There are some problems with this assumption. Top-down initiatives are often ineffective. Changes are announced and what emerges is resistance not compliance.
Organizations are not machines and change is not linear. Organizations are social systems and change is organic. Change spreads like a contagious disease. It can move from the top down and it can move from the bottom up.
This truth opens a door that few people see. Positive change can be instituted without permission or awareness at the top. There have been occasions when people, not at the top, have initiated positive revolutions designed to make everyone better.
The pattern usually involves bringing together an informal group of inherently positive people. We call them positive energizers. Their attitude is more important than their titles. These are the people with the capacity to spread positivity.
In gathering, they typically diagnose the present situation, envision the context they want to work in, and they begin to brainstorm positive practices that they can individually implement in their own sphere of influence. It is not a case of rebelling against authority. It is a case of people doing what authority figures expect them to do, to take initiative in doing a better job and making the organization a better place. The people are doing what they get paid to do, they are exerting positive leadership.

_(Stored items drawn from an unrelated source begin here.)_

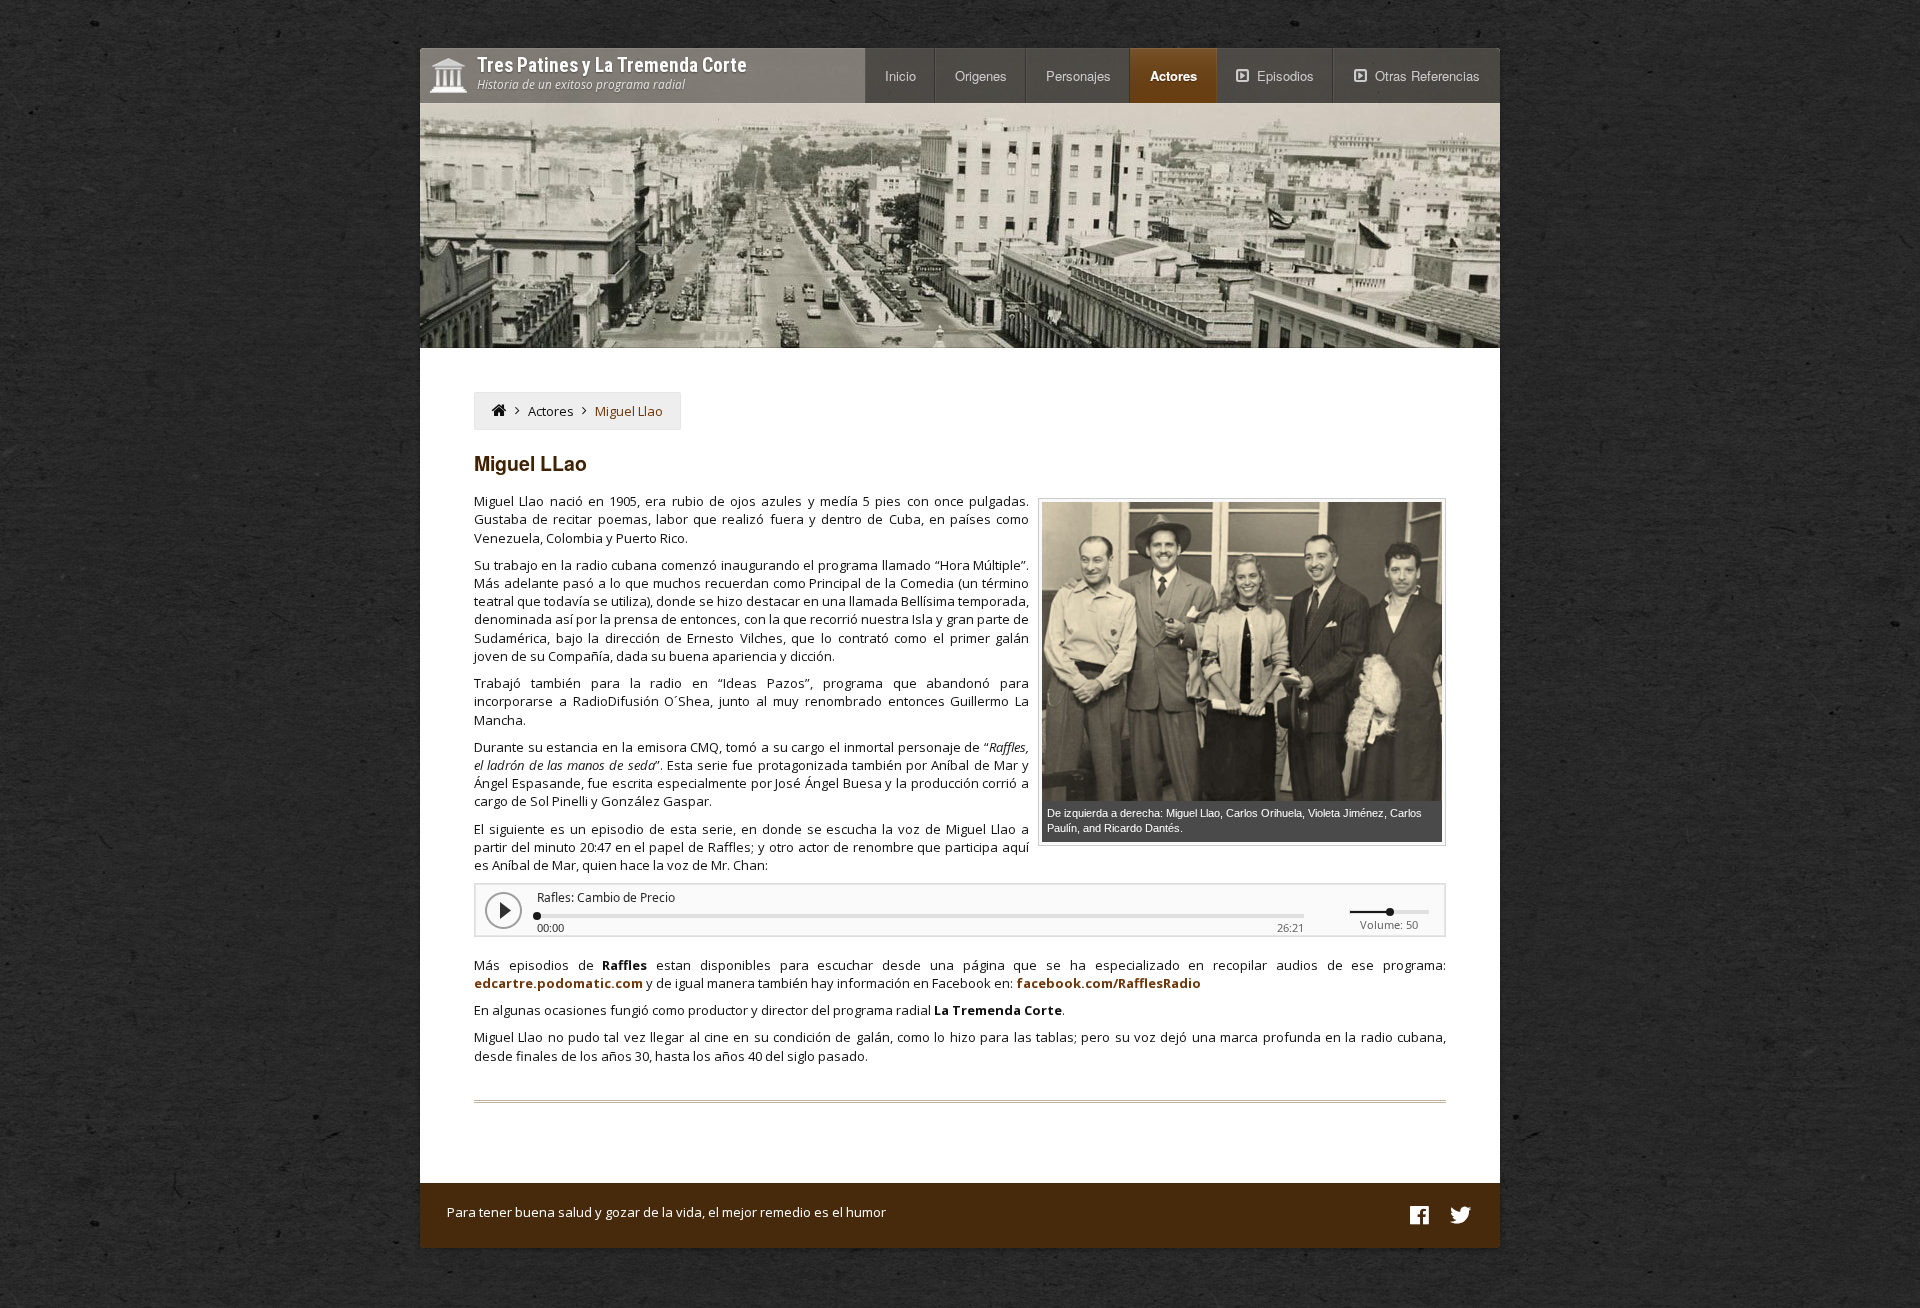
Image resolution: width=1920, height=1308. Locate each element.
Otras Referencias (1427, 75)
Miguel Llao (629, 411)
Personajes (1078, 75)
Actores (1173, 75)
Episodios (1285, 75)
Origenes (981, 75)
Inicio (900, 75)
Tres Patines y (612, 66)
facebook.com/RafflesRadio (1108, 983)
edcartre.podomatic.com (558, 983)
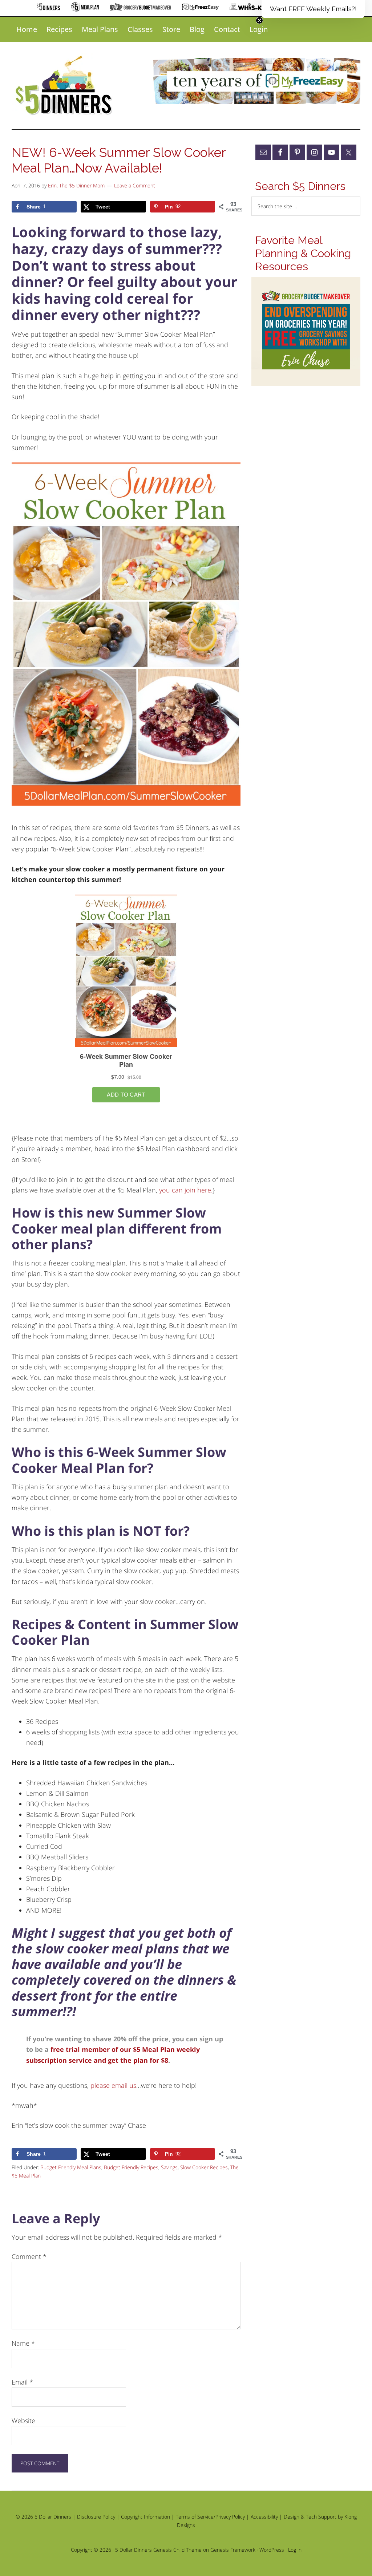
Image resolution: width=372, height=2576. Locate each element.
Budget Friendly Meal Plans (70, 2167)
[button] (313, 9)
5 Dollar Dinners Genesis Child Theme (158, 2549)
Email (22, 2382)
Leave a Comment (134, 185)
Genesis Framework (232, 2549)
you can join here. (186, 1190)
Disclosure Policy (96, 2516)
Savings (169, 2167)
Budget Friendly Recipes (131, 2167)
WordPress (271, 2549)
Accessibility (264, 2516)
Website (23, 2420)
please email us (113, 2085)
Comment (29, 2256)
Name (23, 2343)
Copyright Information (145, 2516)
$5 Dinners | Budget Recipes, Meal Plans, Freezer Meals (65, 85)
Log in (295, 2549)
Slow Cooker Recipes (204, 2167)
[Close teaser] (259, 20)
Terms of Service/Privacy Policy (210, 2516)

When we work with organizations trying to turn their culture positive, we often encourage them to create a change team of positive energizers. This has always proved to be an asset. The people are selected from all levels. The only criterion is that they are seen as positive energizers. The positive energizers love doing the change task, they are anxious to take new initiatives, and people tend to hear them out.
Reflection
What is organic change?
Who are the positive energizers in my organization?
How could we use this passage to create a more positive organization?